Render the rows from the line with "You are a GUI" up to and including the line with "Action: [x=200, y=417]" as a numbered list, skipping blank lines and leaving the pictures out.

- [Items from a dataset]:
◆ ◆ ◆

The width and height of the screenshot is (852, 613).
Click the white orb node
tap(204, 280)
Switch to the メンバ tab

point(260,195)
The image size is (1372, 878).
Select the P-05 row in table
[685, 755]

◆ ◆ ◆

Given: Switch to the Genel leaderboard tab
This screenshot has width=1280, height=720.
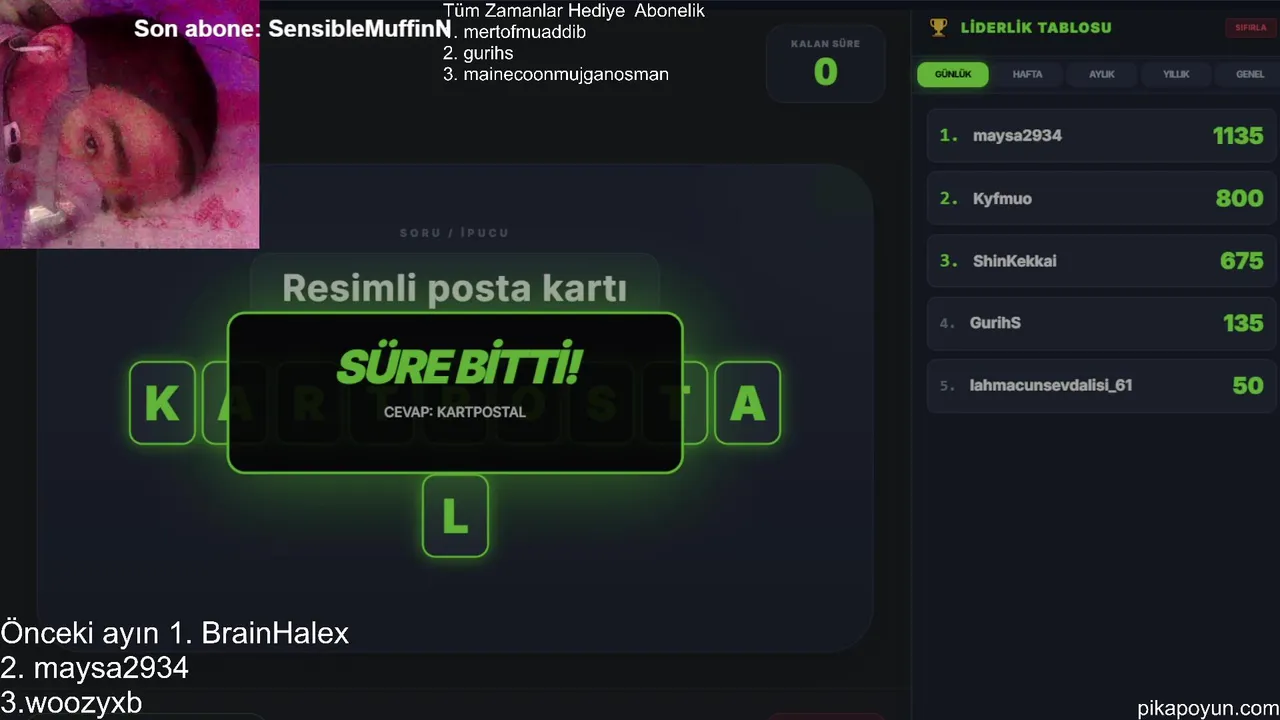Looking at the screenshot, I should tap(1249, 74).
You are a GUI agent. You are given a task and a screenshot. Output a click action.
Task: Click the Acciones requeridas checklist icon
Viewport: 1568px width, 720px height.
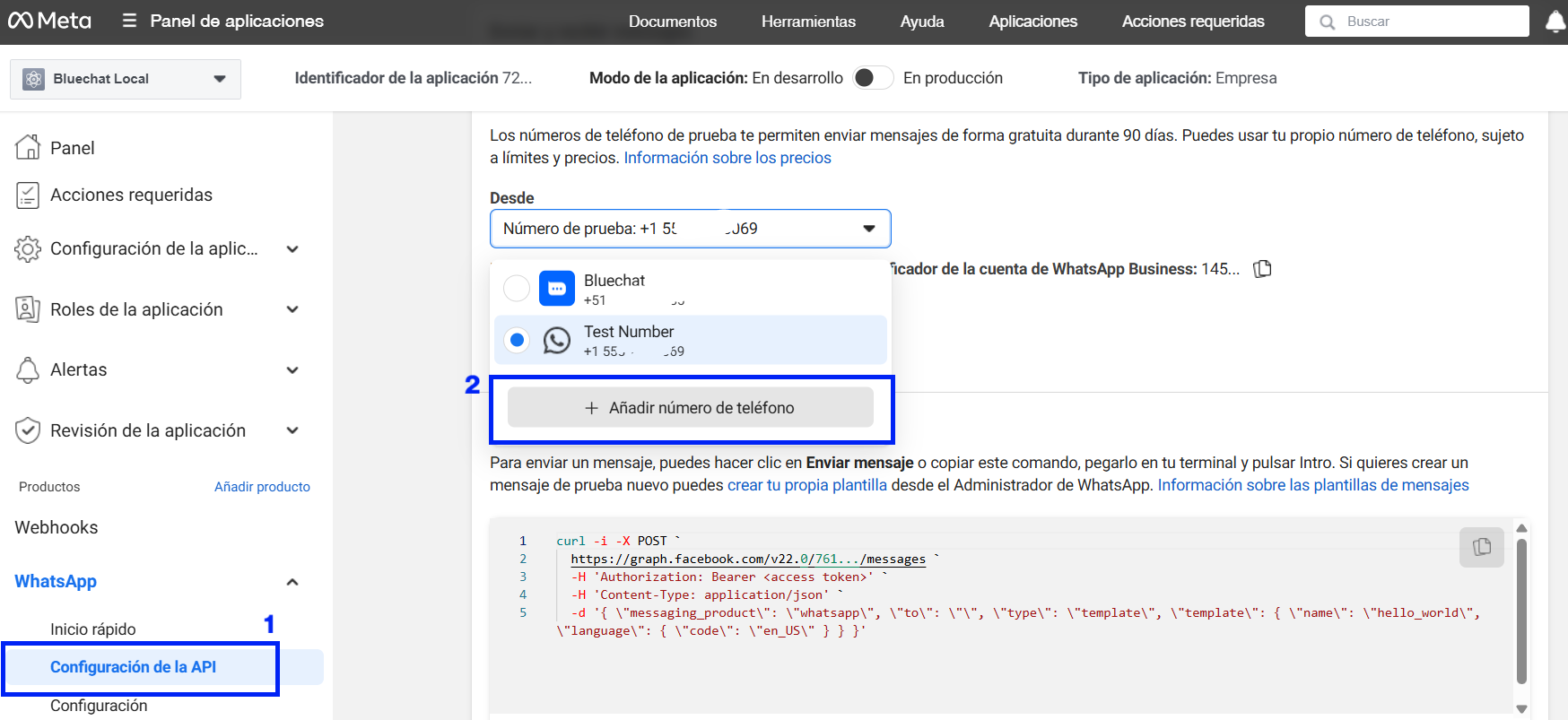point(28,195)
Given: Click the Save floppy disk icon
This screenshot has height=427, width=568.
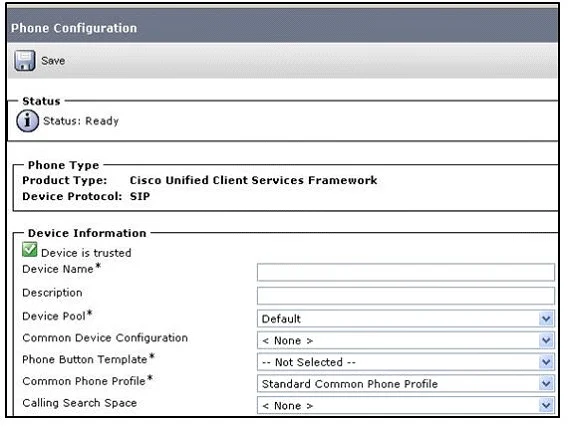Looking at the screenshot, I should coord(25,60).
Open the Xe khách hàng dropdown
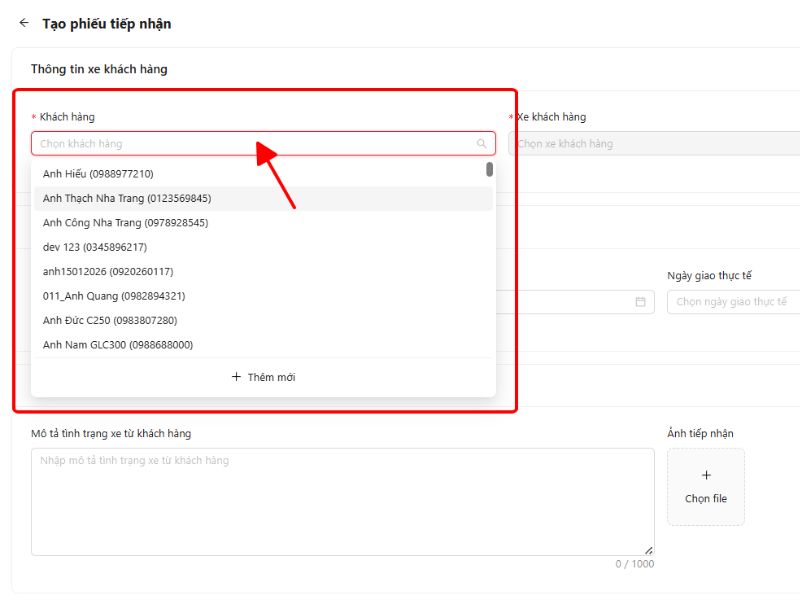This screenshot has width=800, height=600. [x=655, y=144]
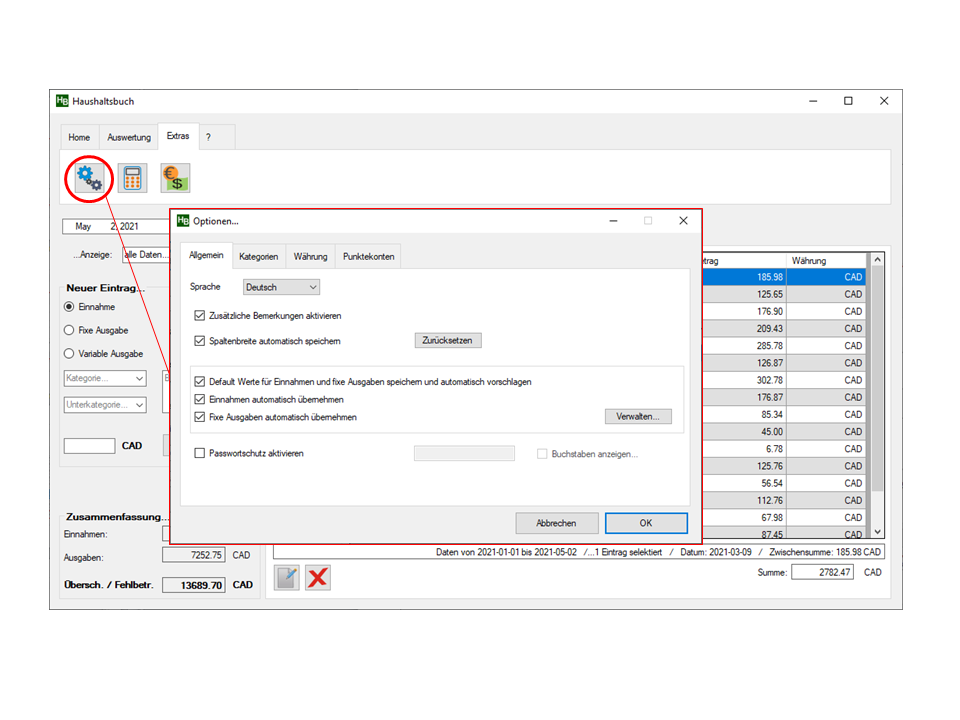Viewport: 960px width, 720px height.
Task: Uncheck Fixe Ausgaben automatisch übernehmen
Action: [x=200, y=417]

◆ ◆ ◆

- [Worked answer]:
1. You are a GUI agent. You are given a task and a screenshot. Output a click action.
2. Task: Click the Acciones requeridas checklist icon
3. Viewport: 1568px width, 720px height.
4. point(28,195)
5. Given: Click the Save floppy disk icon
6. This screenshot has height=427, width=568.
7. Looking at the screenshot, I should coord(25,60).
8. Open the Xe khách hàng dropdown
9. This screenshot has width=800, height=600. [x=655, y=144]
10. Viewport: 960px width, 720px height.
11. Task: Uncheck Fixe Ausgaben automatisch übernehmen
12. Action: [x=200, y=417]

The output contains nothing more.